In August 2005, we reached an agreement to acquire the Transport Revenue division of Ascom AG, a
Switzerland-based communications company (Transport Revenue), for approximately $100 million.
The acquisition will be funded through borrowings on our Credit Facility. Transport Revenue
consists of three business units: transit, parking and toll collection with offices across nine
countries. We believe this acquisition will expand our portfolio in the transit and parking
payment market and the international transportation services industry. Transport Revenue will also
add toll collection customers to our existing client base. As a result of international regulatory
and local approvals, this transaction is not expected to close until the second quarter of fiscal
year 2006.
17
Significant
Developments Fiscal Year 2004
New Business
During fiscal year 2004, we signed contracts with new clients and increased business with existing
clients representing $621.5 million of annual recurring new revenue, which included $25.2 million
related to a majority of the Federal business sold in November 2003 (the Divested Federal
Business). The estimated total contract value of these contracts excluding the Divested Federal
Business was $3.3 billion. Excluding the $25.2 million related to the Divested Federal Business,
the Commercial segment contributed 70% of new business signings, including contracts with
McDonalds Corporation to provide information technology services, The Goodyear Tire and Rubber
Company to provide human resources support and services and General Electric to provide finance and
accounting services. Excluding the $25.2 million related to the Divested Federal Business, the
Government segment contributed 30% of new business signings, including new contracts with the U. S.
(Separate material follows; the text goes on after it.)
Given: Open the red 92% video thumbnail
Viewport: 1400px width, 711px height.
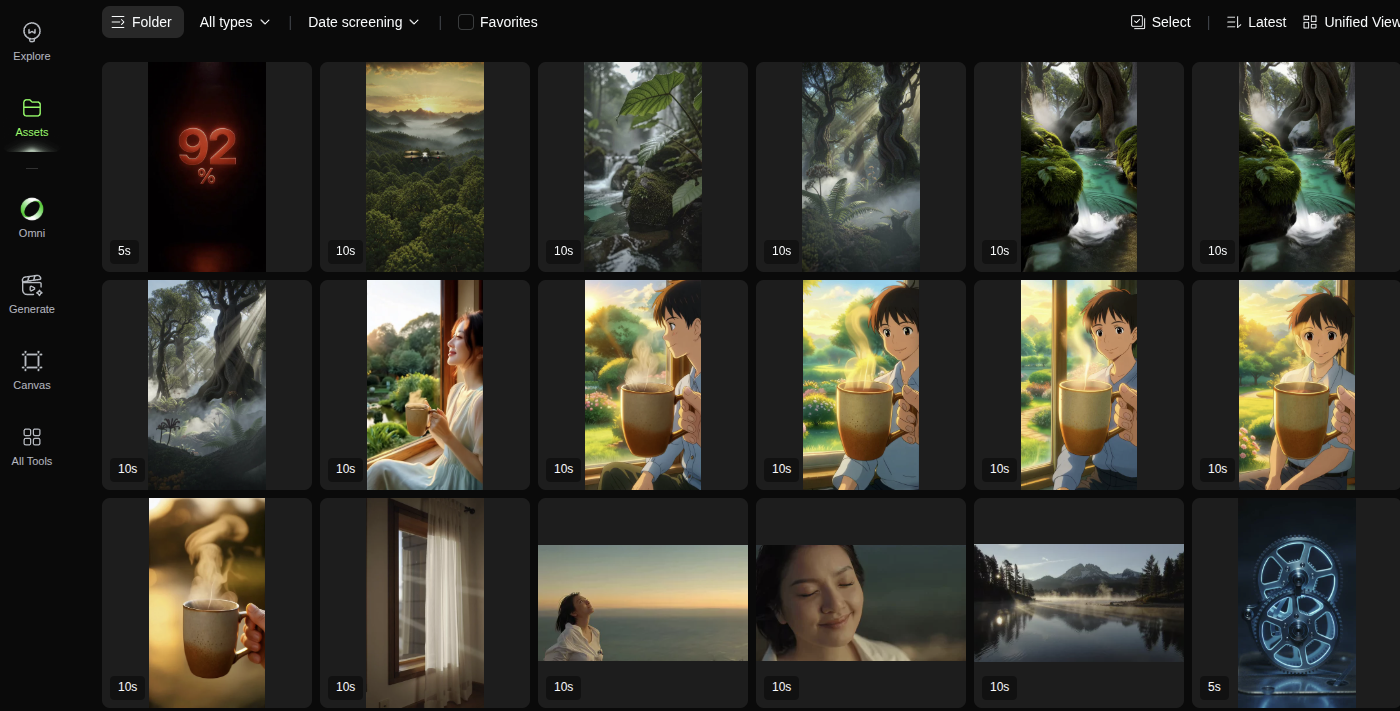Looking at the screenshot, I should [x=207, y=167].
Department of Education to provide comprehensive loan servicing, consolidation loan processing,
debt collection and portfolio management services, and the North Carolina Department of Health and
Human Services to replace and operate the North Carolina Medicaid Management Information System.
Acquisitions
In November 2003, we acquired Lockheed Martin Corporations commercial information technology
outsourcing business. With this acquisition, we acquired four U.S. data centers, approximately
1,000 employees, and a diverse client base representing the manufacturing, automotive, retail,
financial services, and communications industries. The transaction was valued at $107 million less
a working capital settlement of $6.9 million, plus related transaction costs. The operating results
of the acquired business are included in our financial statements primarily in the Commercial
segment from the effective date of the acquisition, November 1, 2003.
In January 2004, we completed the acquisition of Patient Accounting Services Center, LLC (PASC),
a provider of revenue cycle management for healthcare providers, including billing, accounts
receivables, and collection services. The transaction was valued at approximately $94.9 million,
excluding contingent consideration of a maximum of $25 million based on future financial
performance, plus related transaction costs. No payments were made related to the contingent
consideration provision, which expired in January 2005. The operating results of the acquired
business are included in our financial statements in the Commercial segment from the effective date
of the acquisition, January 3, 2004.
In February 2004, we completed the acquisition of Truckload Management Services, Inc. (TMI), an
expedited document processing and business process improvement services provider for the trucking
industry. The transaction was valued at approximately $28.1 million, excluding contingent
consideration of a maximum of $14 million based upon future financial performance, plus related
transaction costs. During fiscal year 2005, we paid $6.8 million of contingent consideration,
which was earned during the year. The operating results of the acquired business are included in
our financial statements in the Commercial segment from the effective date of the acquisition,
February 1, 2004.
In April 2004, we acquired etravelexperts, LLC, a provider of electronic ticket fulfillment and
related customer care for the airline industry and travel websites. The transaction was valued at
approximately $17.2 million, excluding contingent consideration of a maximum of $5.8 million based
upon future financial performance, plus related transaction costs. During fiscal year 2005, we
paid $5.8 million of contingent consideration, which was earned during the year. The operating
results of the acquired business are included in our financial statements in the Commercial segment
from the effective date of the acquisition, April 1, 2004.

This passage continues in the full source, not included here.